It’s long been said that children rise to the expectations of the trusted adults in their lives, and research has indeed found that students learn more from teachers who believe in them. Another way to define a teacher’s expectations is to measure how he or she approaches grading. In short, does it help a student who has a “tough grader” for a teacher? Should we be concerned about teachers who award “easy A’s”?
We recently partnered with American University’s Seth Gershenson in a new study to learn how teachers’ grading practices impact student achievement. Specifically, he examined whether the grading standards of Algebra I teachers in North Carolina affected students’ mastery of the relevant content, as measured by their performance on the Algebra end-of-course (EOC) exam. He also looked into whether their grading standards impacted student performance in subsequent math courses like geometry and Algebra II — and if there were particular school and teacher characteristics that predicted whether a teachers’ grading standards might be more rigorous.
Gershenson defined teachers’ grading standards in a straightforward manner: Teachers who inflate grades — meaning they tend to assign good grades to students who perform relatively poorly on the EOC — exhibit low standards, while teachers who assign lower grades than we might expect given students’ exam scores exhibit high standards.
His study resulted in five key findings:
- Students learn more from teachers who have higher grading standards.
- Teachers with higher grading standards improve their students’ performance in subsequent math classes up to two years later.
- The positive effect of higher standards impacts students of all types and in all kinds of schools. Whether black, Hispanic, white, male, or female, students learn more when taught by teachers with higher grading standards.
- Teachers who attended selective undergraduate institutions, hold graduate degrees, and have more experience tend to have higher grading standards.

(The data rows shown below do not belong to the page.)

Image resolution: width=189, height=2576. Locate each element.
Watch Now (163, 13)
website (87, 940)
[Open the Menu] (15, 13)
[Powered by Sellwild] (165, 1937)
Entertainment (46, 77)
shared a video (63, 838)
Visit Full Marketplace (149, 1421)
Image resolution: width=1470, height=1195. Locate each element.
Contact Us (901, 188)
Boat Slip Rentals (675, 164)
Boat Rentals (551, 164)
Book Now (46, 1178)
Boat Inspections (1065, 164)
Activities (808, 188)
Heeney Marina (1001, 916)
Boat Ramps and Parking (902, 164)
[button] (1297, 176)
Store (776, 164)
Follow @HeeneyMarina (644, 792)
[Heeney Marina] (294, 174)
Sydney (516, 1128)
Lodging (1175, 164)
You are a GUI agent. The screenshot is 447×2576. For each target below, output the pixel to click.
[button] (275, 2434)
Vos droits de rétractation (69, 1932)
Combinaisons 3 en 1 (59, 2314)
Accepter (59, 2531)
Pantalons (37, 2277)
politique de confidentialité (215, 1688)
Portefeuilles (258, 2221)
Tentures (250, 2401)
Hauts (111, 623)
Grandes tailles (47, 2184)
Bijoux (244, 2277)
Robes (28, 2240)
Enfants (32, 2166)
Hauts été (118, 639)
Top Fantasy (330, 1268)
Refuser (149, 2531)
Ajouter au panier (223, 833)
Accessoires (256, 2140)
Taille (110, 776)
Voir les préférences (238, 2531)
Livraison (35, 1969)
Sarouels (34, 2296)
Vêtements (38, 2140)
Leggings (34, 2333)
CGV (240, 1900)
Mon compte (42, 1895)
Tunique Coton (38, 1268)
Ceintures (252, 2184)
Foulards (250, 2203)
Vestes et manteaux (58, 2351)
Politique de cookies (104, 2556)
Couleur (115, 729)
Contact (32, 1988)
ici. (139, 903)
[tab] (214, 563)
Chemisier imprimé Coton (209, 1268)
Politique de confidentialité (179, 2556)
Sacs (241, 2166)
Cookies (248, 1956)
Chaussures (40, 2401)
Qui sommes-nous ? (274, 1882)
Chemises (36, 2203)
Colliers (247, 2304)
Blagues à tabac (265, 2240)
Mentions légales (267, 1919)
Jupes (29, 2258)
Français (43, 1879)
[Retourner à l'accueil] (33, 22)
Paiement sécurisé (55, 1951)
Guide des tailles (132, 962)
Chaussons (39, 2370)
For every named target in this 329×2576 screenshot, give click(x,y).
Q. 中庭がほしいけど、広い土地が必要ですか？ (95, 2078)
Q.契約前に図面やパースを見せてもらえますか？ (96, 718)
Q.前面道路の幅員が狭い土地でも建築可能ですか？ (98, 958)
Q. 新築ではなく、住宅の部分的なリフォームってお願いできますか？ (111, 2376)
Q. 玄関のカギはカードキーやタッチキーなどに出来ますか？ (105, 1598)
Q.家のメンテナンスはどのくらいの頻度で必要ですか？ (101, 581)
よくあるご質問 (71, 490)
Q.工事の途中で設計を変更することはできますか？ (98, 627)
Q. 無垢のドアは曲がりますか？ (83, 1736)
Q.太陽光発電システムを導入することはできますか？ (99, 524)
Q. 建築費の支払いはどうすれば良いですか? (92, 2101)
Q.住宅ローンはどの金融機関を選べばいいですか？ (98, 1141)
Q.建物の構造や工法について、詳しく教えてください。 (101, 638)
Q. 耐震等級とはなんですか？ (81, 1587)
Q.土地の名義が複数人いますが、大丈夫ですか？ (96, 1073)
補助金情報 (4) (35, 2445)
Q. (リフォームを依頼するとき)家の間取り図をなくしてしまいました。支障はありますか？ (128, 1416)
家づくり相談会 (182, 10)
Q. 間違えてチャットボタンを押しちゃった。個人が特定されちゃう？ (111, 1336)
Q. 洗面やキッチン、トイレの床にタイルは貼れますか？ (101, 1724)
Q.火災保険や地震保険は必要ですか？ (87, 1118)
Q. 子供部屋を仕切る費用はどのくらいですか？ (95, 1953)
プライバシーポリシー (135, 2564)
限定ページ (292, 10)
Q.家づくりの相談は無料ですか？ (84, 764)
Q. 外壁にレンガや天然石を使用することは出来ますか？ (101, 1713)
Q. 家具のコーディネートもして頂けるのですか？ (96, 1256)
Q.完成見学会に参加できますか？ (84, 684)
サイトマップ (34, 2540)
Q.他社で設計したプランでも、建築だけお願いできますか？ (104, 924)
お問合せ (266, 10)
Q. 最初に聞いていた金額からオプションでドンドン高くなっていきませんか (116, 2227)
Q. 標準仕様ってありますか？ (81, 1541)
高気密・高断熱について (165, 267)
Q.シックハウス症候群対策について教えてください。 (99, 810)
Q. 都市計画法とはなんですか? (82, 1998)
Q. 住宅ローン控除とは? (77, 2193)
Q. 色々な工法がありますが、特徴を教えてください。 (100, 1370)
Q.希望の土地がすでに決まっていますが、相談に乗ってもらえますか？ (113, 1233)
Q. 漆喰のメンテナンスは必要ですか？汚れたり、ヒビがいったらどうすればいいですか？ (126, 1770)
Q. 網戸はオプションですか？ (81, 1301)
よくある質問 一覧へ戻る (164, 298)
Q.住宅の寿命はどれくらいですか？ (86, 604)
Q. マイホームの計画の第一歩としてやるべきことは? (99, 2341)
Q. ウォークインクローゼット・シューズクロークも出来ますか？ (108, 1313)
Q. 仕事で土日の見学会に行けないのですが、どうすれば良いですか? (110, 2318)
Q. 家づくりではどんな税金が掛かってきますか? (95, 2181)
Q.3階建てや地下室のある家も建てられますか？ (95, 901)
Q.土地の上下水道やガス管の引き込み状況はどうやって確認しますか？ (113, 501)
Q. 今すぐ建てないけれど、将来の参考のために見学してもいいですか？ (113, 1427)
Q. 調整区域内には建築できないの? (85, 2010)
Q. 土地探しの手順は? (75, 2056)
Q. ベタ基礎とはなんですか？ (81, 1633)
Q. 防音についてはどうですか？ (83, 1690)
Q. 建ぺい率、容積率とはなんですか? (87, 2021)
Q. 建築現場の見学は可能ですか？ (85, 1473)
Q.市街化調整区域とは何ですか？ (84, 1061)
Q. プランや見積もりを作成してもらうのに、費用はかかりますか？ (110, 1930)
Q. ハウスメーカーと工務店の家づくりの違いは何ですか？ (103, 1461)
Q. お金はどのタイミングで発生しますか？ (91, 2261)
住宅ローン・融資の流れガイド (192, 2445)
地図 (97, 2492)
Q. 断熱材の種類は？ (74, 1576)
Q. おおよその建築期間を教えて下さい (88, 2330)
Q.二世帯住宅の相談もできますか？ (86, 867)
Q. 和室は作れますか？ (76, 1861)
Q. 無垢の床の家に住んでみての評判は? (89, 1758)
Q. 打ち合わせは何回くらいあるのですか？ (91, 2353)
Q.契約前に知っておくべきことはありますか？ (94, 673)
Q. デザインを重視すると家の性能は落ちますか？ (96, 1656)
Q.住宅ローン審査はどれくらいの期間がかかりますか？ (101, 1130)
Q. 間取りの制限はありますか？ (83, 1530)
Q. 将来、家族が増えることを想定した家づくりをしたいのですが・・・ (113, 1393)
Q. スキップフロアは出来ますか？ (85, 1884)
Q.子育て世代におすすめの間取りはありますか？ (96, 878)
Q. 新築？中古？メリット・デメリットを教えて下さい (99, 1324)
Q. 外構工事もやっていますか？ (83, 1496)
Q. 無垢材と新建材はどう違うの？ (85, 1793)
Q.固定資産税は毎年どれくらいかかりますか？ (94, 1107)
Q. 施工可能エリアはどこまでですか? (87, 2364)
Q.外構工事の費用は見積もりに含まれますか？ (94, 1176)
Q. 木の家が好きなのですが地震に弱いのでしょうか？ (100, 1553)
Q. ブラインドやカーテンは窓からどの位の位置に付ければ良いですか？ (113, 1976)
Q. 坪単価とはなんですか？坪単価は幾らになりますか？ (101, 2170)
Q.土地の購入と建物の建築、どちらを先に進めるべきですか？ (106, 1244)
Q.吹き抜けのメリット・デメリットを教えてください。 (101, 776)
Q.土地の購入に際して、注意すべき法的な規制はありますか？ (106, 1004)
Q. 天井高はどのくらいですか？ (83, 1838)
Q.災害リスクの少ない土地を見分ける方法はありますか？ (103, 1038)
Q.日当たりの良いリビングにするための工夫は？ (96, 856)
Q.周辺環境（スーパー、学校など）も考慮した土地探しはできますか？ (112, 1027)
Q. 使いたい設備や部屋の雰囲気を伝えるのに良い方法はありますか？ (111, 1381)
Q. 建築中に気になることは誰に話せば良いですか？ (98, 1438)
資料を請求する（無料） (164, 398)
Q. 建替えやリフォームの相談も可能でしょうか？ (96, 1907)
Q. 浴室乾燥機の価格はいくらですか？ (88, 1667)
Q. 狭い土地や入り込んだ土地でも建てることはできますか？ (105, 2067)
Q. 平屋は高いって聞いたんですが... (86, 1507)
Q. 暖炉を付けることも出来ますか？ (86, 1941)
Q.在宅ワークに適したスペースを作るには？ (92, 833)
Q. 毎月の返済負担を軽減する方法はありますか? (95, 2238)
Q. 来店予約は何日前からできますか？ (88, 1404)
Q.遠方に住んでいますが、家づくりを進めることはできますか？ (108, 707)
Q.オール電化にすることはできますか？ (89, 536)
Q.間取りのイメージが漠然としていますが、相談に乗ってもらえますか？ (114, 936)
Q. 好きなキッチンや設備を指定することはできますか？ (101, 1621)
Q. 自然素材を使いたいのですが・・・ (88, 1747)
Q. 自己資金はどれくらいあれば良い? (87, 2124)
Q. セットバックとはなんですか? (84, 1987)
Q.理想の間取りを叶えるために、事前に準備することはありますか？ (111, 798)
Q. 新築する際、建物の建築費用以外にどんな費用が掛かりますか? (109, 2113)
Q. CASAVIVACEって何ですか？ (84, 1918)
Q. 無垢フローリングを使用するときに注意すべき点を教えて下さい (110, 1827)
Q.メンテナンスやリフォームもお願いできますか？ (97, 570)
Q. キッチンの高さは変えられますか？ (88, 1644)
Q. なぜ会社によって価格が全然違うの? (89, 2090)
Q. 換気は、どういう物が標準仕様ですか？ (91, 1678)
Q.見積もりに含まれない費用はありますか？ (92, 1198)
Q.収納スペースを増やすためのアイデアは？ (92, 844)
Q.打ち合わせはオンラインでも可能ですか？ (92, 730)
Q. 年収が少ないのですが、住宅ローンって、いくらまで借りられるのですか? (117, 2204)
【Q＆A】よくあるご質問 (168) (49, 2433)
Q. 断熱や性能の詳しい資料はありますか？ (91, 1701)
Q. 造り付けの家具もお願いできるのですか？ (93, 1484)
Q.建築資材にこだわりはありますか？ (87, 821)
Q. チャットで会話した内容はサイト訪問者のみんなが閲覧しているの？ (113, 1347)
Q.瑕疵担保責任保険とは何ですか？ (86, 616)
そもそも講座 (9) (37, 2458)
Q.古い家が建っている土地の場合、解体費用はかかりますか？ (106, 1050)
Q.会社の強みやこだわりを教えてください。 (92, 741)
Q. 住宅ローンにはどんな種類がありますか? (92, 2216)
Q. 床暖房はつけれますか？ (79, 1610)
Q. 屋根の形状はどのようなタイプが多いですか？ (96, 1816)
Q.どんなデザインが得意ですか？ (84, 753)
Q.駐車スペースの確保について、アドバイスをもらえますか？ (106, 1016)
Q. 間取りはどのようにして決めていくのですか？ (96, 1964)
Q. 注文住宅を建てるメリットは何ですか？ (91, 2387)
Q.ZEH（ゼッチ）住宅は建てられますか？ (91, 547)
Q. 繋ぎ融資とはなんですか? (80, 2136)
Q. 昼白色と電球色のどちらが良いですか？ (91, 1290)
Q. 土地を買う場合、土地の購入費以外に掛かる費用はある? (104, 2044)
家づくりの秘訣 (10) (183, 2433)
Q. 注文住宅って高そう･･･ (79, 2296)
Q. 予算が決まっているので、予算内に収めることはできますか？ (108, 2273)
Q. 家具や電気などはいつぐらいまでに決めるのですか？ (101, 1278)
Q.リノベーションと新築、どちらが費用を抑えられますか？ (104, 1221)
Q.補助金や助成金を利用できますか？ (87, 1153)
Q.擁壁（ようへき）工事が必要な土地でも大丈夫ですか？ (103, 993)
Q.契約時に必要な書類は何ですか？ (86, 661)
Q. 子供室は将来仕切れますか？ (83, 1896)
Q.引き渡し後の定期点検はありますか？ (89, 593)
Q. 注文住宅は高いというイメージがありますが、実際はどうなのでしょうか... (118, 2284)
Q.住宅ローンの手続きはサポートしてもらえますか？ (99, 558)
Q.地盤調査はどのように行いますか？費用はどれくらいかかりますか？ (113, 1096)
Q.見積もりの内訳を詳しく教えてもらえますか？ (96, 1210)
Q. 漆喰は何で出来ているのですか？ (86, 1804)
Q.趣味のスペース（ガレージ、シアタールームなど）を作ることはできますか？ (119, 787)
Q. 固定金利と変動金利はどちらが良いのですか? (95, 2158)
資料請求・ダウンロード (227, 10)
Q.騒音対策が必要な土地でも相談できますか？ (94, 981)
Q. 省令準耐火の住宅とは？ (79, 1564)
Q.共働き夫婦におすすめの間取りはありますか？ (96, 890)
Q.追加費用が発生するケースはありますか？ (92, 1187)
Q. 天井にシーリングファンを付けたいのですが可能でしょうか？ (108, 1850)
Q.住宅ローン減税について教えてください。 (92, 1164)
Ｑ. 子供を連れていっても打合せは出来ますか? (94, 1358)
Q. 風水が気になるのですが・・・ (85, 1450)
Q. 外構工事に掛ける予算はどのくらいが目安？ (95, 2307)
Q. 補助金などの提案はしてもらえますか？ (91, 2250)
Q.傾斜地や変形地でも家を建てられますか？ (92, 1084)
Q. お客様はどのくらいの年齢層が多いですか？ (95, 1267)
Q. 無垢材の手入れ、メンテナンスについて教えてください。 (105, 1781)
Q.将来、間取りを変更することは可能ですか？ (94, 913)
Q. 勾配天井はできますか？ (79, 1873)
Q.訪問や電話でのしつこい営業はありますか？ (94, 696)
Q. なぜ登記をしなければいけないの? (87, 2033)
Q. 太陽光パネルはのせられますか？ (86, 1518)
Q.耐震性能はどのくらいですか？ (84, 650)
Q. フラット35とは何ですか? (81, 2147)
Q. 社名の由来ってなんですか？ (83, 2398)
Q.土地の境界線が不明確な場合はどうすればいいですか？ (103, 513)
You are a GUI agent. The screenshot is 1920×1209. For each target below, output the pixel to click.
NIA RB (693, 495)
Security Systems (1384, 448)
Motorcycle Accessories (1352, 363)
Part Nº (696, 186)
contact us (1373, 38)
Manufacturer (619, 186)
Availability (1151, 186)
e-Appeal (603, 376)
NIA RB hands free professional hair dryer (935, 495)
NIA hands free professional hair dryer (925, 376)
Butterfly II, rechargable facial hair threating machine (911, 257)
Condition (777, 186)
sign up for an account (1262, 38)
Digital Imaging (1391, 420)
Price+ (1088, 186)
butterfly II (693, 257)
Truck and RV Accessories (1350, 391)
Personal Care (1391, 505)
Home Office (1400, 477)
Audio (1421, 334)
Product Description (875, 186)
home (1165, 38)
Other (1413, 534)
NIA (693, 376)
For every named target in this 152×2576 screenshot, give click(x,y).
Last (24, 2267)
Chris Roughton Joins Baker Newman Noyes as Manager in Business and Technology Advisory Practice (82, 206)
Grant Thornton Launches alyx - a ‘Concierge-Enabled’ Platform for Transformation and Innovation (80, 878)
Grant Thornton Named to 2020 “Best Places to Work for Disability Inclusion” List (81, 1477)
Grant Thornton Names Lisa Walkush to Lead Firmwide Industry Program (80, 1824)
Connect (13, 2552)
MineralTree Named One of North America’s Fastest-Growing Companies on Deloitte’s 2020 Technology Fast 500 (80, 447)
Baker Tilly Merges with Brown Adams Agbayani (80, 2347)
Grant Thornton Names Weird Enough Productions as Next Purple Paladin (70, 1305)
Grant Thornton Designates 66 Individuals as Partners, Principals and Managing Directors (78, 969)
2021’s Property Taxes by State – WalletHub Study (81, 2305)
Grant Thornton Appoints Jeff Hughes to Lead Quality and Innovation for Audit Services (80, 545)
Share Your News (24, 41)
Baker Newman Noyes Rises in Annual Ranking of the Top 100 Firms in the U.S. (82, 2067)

- Grading standards tend to be higher in suburban schools, middle schools, and schools serving more advantaged students.
We take two key lessons from these results. First, we should use information about grading practices to improve instruction. Teachers are not to be blamed for having low grading standards when many of them don’t know where to set the bar for high-quality student work. This is not a major focus of most teacher preparation or professional development. Education Trust has provided a valuable service by taking a closer look at what teachers assign students and asking whether those tasks reflect today’s higher academic standards. Similar questions should be raised about teacher grading practices.
Likewise, schools and districts would do well to share with teachers how their grading standards compare to those of other instructors teaching the same subjects and at the same grade levels. Teachers need to know whether their expectations fail to match — or possibly surpass — those of their colleagues. Educators might be more willing to aim higher if they knew they were off target and taught how to get closer to the bulls-eye.
Second, let’s not forget that none of this is possible without an external measure of student performance. The simple definition of grading standards used in this report can be easily calculated by schools and districts — but only if they have a summative test, such as an end-of-course exam. To its credit, North Carolina has had EOCs in place for over three decades; yet it now appears that their fate is in peril.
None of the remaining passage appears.